> Record set
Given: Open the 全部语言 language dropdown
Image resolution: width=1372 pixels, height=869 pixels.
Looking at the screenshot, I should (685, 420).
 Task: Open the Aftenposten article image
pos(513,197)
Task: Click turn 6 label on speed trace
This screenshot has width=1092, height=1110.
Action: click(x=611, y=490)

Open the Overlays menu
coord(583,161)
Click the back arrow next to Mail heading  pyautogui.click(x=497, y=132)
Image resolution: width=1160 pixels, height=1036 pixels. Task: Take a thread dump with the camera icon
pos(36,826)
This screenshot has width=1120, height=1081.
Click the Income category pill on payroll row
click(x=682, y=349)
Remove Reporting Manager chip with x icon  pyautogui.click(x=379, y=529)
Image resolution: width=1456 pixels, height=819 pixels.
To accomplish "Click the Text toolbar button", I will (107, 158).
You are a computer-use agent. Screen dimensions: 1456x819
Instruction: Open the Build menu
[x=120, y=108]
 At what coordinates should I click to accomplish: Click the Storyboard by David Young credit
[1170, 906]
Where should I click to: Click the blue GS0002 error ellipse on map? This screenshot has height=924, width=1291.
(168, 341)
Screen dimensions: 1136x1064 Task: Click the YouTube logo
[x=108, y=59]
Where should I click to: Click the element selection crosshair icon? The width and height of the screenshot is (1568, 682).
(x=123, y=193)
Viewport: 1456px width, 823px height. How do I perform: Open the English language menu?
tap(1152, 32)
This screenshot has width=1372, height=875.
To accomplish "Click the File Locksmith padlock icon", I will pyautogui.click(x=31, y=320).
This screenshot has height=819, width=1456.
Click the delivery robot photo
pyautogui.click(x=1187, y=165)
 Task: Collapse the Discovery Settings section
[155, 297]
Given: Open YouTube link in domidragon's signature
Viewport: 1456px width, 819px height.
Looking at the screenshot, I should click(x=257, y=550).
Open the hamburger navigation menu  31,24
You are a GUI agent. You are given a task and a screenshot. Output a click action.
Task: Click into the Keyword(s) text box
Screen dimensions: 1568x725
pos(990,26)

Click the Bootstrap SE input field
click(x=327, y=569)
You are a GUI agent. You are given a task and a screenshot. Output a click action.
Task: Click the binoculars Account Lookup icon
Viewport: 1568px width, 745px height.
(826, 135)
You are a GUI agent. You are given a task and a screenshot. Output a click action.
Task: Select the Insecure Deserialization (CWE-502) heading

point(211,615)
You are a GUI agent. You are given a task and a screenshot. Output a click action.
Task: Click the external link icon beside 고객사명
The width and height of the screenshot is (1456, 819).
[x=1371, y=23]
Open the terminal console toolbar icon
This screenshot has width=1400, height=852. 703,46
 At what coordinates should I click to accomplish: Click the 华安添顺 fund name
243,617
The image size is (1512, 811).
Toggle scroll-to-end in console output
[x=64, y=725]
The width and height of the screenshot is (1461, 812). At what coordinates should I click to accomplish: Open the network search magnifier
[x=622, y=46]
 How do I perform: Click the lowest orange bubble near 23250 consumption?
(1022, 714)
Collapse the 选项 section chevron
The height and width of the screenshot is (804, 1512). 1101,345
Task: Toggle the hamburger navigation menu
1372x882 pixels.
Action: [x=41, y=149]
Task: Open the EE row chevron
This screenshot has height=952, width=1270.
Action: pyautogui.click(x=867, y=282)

> Task instructions
In full and without alteration, reproduce the records above.

> Answer space
Given: Open the 全部语言 language dropdown
Image resolution: width=1372 pixels, height=869 pixels.
Looking at the screenshot, I should (685, 420).
 Task: Open the Aftenposten article image
pos(513,197)
Task: Click turn 6 label on speed trace
This screenshot has width=1092, height=1110.
Action: click(x=611, y=490)

Open the Overlays menu
coord(583,161)
Click the back arrow next to Mail heading  pyautogui.click(x=497, y=132)
Image resolution: width=1160 pixels, height=1036 pixels. Task: Take a thread dump with the camera icon
pos(36,826)
This screenshot has width=1120, height=1081.
Click the Income category pill on payroll row
click(x=682, y=349)
Remove Reporting Manager chip with x icon  pyautogui.click(x=379, y=529)
Image resolution: width=1456 pixels, height=819 pixels.
To accomplish "Click the Text toolbar button", I will (107, 158).
You are a computer-use agent. Screen dimensions: 1456x819
Instruction: Open the Build menu
[x=120, y=108]
 At what coordinates should I click to accomplish: Click the Storyboard by David Young credit
[1170, 906]
Where should I click to: Click the blue GS0002 error ellipse on map? This screenshot has height=924, width=1291.
(168, 341)
Screen dimensions: 1136x1064 Task: Click the YouTube logo
[x=108, y=59]
Where should I click to: Click the element selection crosshair icon? The width and height of the screenshot is (1568, 682).
(x=123, y=193)
Viewport: 1456px width, 823px height. How do I perform: Open the English language menu?
tap(1152, 32)
This screenshot has width=1372, height=875.
To accomplish "Click the File Locksmith padlock icon", I will pyautogui.click(x=31, y=320).
This screenshot has height=819, width=1456.
Click the delivery robot photo
pyautogui.click(x=1187, y=165)
 Task: Collapse the Discovery Settings section
[155, 297]
Given: Open YouTube link in domidragon's signature
Viewport: 1456px width, 819px height.
Looking at the screenshot, I should click(x=257, y=550).
Open the hamburger navigation menu  31,24
You are a GUI agent. You are given a task and a screenshot. Output a click action.
Task: Click into the Keyword(s) text box
Screen dimensions: 1568x725
pos(990,26)

Click the Bootstrap SE input field
click(x=327, y=569)
You are a GUI agent. You are given a task and a screenshot. Output a click action.
Task: Click the binoculars Account Lookup icon
Viewport: 1568px width, 745px height.
(826, 135)
You are a GUI agent. You are given a task and a screenshot. Output a click action.
Task: Select the Insecure Deserialization (CWE-502) heading

point(211,615)
You are a GUI agent. You are given a task and a screenshot. Output a click action.
Task: Click the external link icon beside 고객사명
The width and height of the screenshot is (1456, 819).
[x=1371, y=23]
Open the terminal console toolbar icon
This screenshot has width=1400, height=852. 703,46
 At what coordinates should I click to accomplish: Click the 华安添顺 fund name
243,617
The image size is (1512, 811).
Toggle scroll-to-end in console output
[x=64, y=725]
The width and height of the screenshot is (1461, 812). At what coordinates should I click to accomplish: Open the network search magnifier
[x=622, y=46]
 How do I perform: Click the lowest orange bubble near 23250 consumption?
(1022, 714)
Collapse the 选项 section chevron
The height and width of the screenshot is (804, 1512). 1101,345
Task: Toggle the hamburger navigation menu
1372x882 pixels.
Action: [x=41, y=149]
Task: Open the EE row chevron
This screenshot has height=952, width=1270.
Action: pyautogui.click(x=867, y=282)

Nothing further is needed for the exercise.